ОТРЫВОК СТРАНИЦЫ:
╔══

Александр Гольдштейн - Расставание с Нарциссом. Опыты поминальной риторики
Классификация смешна, но она же печальна. Библиотека закономерно становится метафорой когнитивного тупика, знаком отчаяния, за которым следует смерть. Библиотека необъятна, как мир, и, подобно миру, лишена оформленного смысла, то есть в основе своей трагична, непостижима. Смерть залегает в ее внутреннем плане потому, что идея книгохранилища неотделима от мотива тщеты познания, но и потому, что Библиотеке соприроден пожар — Пожар в Библиотеке, обвал цивилизации и культуры, от папирусно-пергаментных оснований до наших компьютерных будней. Отменно свирепствуя в прозе столетия, как если бы сами книги продолжали сжигать себя, полагая, что их все еще осталось чрезмерно много, книжные пожары, реальные или воображаемые, восходили к своему общему парадигматическому пламени и пепелищу: согласно «Истории мудрецов» Ибн аль-Кифти, потребовалось не менее полугода, прежде чем солдаты эмира Амра ибн эль-Асса, против воли выполнявшего приказ халифа Омара, сожгли в печах, которыми отапливались общественные бани в Александрии (вода и воздух в них всегда были восхитительно теплыми), последнюю порцию свитков из знаменитой Библиотеки.
Но, разумеется, учинил этот папирусный геноцид не благочестивый фанатик Омар, который, по словам историка Лючано Канфора, самому Мухаммеду не позволил бы продиктовать на смертном одре новые пророчества, поскольку все уже и без того содержалось в Коране. Омар был только техническим исполнителем замысла, безмерно превосходившего узкий огонь его разума. Но и о замысле говорить едва ли уместно. Скорее — об эманации воли, о выплеске коллективного бессознательного.
Александрийскую Библиотеку сожгли сами книжники. В тайных помыслах, в своем безотчетном уме, подобно тому как мысленно подрывала буржуазию антониониевская героиня. С ужасом и негодованием отвергли бы книжники эту версию, и они действительно не ведали о позоре своего подсознания, которое, выхлестнувшись наружу, сожгло все свитки на свете.

╚══

СОХРАНЁННЫЕ ЗАПИСИ:

╔══

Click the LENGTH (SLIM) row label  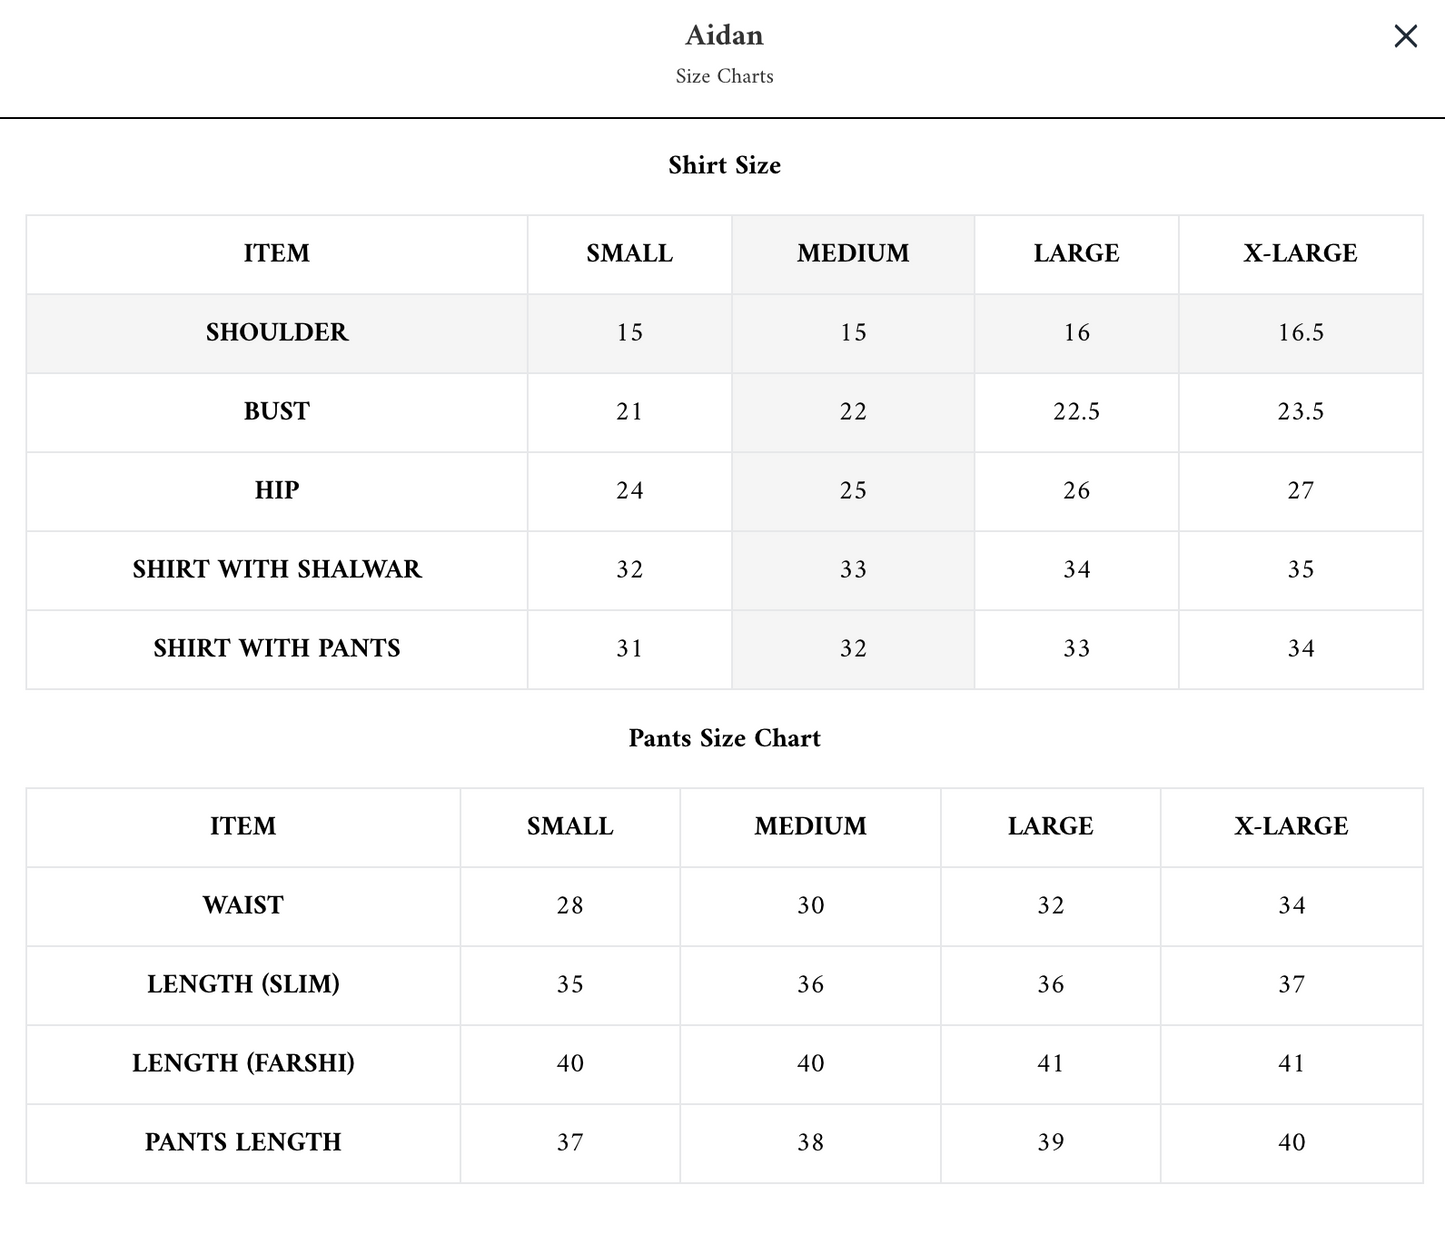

╚══
╔══

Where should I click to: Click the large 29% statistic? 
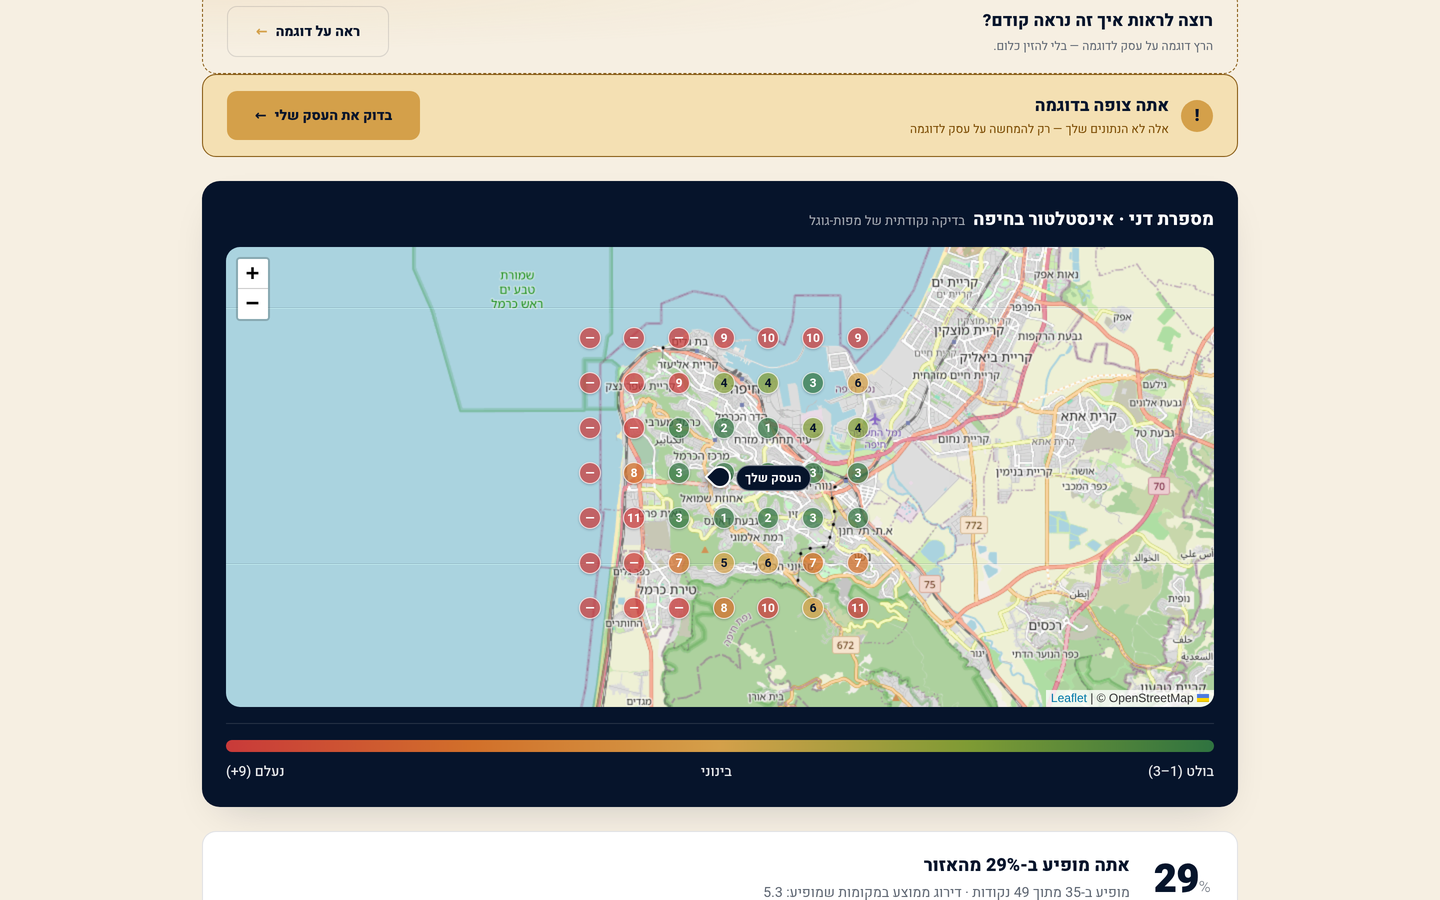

╚══
╔══

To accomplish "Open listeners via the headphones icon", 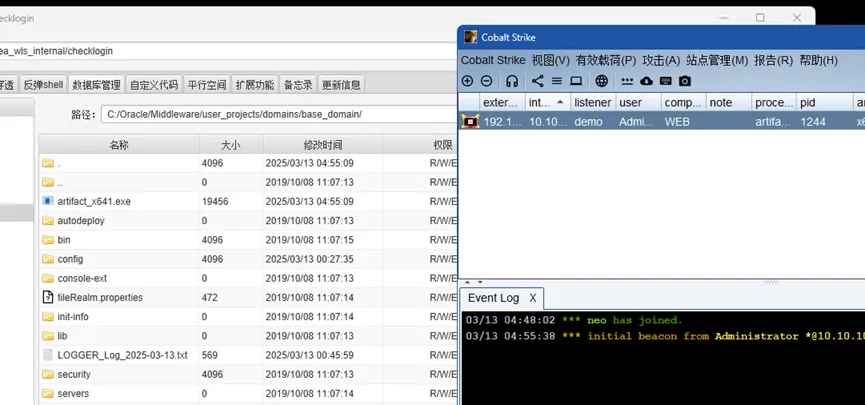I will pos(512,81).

╚══

ЗАДАНИЯ:
#1 Сколько времени, по «Истории мудрецов» Ибн аль-Кифти, ушло на то, чтобы сжечь последние свитки, согласно отрывку об Александрийской библиотеке?
#2 Продолжите отрывок об Александрийской библиотеке, начав сразу после его последнего предложения.

ОТВЕТЫ НА ЗАДАНИЯ:
#1 Не менее полугода.

#2
Зачем, с какой целью? Они безмерно устали за столько столетий от тонкого чтения с комментариями, от александризма и сочетанья идей; избавление могло принести только самоубийство — они коллективно отважились на него. Да и в чем была их отвага? Чтение стало обременительней смерти, и возможное появление нового неудержимого сочинителя вроде того, по прозвищу Медноутробый, что в эпоху эллинизма собственноручно выдал родине на-гора несколько тысяч книг, было для них страшнее халифа Омара.
Смерть вообще имманентна идее Библиотеки, потому хотя бы, что память, выражением которой служит Библиотека (и центральный ее элемент — Словарь), не столько преодолевает смерть, сколько напоминает о ней, а само книгохранилище уподобляется кладбищу. Но над смертью подобает смеяться, и веселие наше проистекает из того же источника, что и наше уныние: из чувства абсурда. Что может быть забавнее этих сходящихся на горизонте стеллажей с бессмертной макулатурой, кто их когда востребует, эти книги? А если вдобавок повернуть их корешками к стене? Нам обоим очень нравился пересказанный Томасом де Куинси (в «Убийстве как одном из видов изящных искусств») эпизод из Декартовой биографии, когда будущего философа, не успевшего еще ничего продумать, в молодости чуть не зарезали злоумышленники: мама дорогая, не было бы картезианских колодцев, утрамбованных толкованиями! Но еще куда лучше был фрагмент, извлеченный из многословного опыта одного петрашевца, который, спустившись с умозрительных высей в плоскость общественности и все в ней опутав сетью фаланстерных таксономий, разрешает читателю в публичной библиотеке время от времени покидать общий зал и в смежной комнатке утолять жажду, наливая воды из специальной «машинки». Сверху же за происходящим наблюдает Угрюм-Бурчеев.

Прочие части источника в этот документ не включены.